[Exercise brief] There is one span to output from the data below: the lines starting at the line with "Features (777, 81)" and ending at the line with "Events (760, 395)". Output it exactly, ends included, nothing more.

#### Extracted records ####

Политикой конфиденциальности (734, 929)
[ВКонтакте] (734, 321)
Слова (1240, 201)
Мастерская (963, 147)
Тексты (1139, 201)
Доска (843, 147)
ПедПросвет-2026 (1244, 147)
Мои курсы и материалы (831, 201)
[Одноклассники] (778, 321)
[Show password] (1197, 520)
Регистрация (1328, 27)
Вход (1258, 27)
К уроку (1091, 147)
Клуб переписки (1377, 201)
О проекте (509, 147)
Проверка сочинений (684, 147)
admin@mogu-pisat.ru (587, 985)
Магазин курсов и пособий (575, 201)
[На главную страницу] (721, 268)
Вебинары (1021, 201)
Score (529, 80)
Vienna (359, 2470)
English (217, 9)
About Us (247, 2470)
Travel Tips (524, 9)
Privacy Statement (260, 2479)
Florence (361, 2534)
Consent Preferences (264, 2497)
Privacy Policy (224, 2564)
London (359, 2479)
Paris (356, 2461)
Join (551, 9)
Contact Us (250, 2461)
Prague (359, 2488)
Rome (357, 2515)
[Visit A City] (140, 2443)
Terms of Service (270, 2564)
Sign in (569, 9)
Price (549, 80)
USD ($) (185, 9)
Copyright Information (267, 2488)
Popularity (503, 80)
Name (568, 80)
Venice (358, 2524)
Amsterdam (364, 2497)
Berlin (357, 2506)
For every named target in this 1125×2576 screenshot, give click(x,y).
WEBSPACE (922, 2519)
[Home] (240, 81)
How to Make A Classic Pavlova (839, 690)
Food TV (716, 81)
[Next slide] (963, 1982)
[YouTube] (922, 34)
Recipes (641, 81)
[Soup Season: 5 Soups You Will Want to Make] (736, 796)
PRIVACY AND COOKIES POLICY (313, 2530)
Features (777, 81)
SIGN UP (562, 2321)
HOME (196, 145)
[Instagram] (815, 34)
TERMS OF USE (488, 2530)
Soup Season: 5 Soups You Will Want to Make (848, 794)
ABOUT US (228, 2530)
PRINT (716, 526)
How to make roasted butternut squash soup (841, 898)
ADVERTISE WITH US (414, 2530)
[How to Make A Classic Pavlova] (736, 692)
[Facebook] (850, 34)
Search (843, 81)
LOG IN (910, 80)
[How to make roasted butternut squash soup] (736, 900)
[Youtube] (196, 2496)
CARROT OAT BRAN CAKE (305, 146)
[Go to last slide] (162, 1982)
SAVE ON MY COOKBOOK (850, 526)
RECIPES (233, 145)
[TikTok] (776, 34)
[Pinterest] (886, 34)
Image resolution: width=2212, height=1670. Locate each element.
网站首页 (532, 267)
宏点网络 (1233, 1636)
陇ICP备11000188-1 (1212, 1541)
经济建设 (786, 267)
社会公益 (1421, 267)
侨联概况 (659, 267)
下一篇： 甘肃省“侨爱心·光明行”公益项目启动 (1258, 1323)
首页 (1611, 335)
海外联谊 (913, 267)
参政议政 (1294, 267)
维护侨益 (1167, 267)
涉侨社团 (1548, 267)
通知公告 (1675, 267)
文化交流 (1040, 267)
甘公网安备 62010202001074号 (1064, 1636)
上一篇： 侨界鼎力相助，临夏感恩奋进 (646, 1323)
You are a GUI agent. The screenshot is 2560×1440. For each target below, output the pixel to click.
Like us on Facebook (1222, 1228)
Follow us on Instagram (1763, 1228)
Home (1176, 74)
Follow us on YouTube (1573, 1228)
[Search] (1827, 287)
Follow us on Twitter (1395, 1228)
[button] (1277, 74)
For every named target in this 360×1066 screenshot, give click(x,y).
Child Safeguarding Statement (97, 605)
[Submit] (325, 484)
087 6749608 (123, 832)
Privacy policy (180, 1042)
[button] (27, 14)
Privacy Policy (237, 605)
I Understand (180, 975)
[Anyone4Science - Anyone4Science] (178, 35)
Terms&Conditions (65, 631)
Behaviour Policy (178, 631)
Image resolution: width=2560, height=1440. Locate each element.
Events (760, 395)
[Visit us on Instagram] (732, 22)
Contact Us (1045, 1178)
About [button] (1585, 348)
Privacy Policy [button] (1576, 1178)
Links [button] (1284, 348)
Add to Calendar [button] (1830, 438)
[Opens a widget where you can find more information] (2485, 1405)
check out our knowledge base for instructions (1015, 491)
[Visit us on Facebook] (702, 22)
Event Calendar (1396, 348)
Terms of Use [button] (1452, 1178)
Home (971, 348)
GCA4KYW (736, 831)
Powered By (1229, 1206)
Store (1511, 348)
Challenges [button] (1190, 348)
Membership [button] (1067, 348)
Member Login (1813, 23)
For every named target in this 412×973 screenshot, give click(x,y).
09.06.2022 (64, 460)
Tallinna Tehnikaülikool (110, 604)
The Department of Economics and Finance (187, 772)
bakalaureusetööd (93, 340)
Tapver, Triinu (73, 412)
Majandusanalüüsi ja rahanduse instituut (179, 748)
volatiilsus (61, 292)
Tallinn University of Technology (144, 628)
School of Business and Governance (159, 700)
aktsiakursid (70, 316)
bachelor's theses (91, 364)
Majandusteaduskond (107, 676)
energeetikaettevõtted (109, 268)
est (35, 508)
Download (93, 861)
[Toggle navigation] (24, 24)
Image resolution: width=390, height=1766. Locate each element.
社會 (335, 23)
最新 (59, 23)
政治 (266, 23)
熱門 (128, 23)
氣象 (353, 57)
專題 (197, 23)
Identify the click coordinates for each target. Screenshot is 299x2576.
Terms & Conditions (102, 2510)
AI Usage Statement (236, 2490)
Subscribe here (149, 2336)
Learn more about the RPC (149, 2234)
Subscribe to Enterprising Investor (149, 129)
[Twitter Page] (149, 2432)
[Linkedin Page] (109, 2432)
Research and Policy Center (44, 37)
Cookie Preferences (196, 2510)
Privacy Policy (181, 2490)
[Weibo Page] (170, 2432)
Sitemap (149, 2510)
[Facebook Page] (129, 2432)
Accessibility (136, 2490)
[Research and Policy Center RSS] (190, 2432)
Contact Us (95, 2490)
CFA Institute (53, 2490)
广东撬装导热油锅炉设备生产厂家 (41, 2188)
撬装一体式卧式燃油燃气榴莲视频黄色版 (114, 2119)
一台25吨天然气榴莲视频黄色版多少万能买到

####

[Answer box]
Features (777, 81)
SIGN UP (562, 2321)
HOME (196, 145)
[Instagram] (815, 34)
TERMS OF USE (488, 2530)
Soup Season: 5 Soups You Will Want to Make (848, 794)
ABOUT US (228, 2530)
PRINT (716, 526)
How to make roasted butternut squash soup (841, 898)
ADVERTISE WITH US (414, 2530)
[How to Make A Classic Pavlova] (736, 692)
[Facebook] (850, 34)
Search (843, 81)
LOG IN (910, 80)
[How to make roasted butternut squash soup] (736, 900)
[Youtube] (196, 2496)
CARROT OAT BRAN CAKE (305, 146)
[Go to last slide] (162, 1982)
SAVE ON MY COOKBOOK (850, 526)
RECIPES (233, 145)
[TikTok] (776, 34)
[Pinterest] (886, 34)
Image resolution: width=2212, height=1670. Locate each element.
网站首页 (532, 267)
宏点网络 (1233, 1636)
陇ICP备11000188-1 (1212, 1541)
经济建设 (786, 267)
社会公益 (1421, 267)
侨联概况 (659, 267)
下一篇： 甘肃省“侨爱心·光明行”公益项目启动 (1258, 1323)
首页 (1611, 335)
海外联谊 (913, 267)
参政议政 (1294, 267)
维护侨益 (1167, 267)
涉侨社团 (1548, 267)
通知公告 (1675, 267)
文化交流 (1040, 267)
甘公网安备 62010202001074号 (1064, 1636)
上一篇： 侨界鼎力相助，临夏感恩奋进 (646, 1323)
You are a GUI agent. The screenshot is 2560×1440. For each target below, output the pixel to click.
Like us on Facebook (1222, 1228)
Follow us on Instagram (1763, 1228)
Home (1176, 74)
Follow us on YouTube (1573, 1228)
[Search] (1827, 287)
Follow us on Twitter (1395, 1228)
[button] (1277, 74)
For every named target in this 360×1066 screenshot, give click(x,y).
Child Safeguarding Statement (97, 605)
[Submit] (325, 484)
087 6749608 (123, 832)
Privacy policy (180, 1042)
[button] (27, 14)
Privacy Policy (237, 605)
I Understand (180, 975)
[Anyone4Science - Anyone4Science] (178, 35)
Terms&Conditions (65, 631)
Behaviour Policy (178, 631)
Image resolution: width=2560, height=1440. Locate each element.
Events (760, 395)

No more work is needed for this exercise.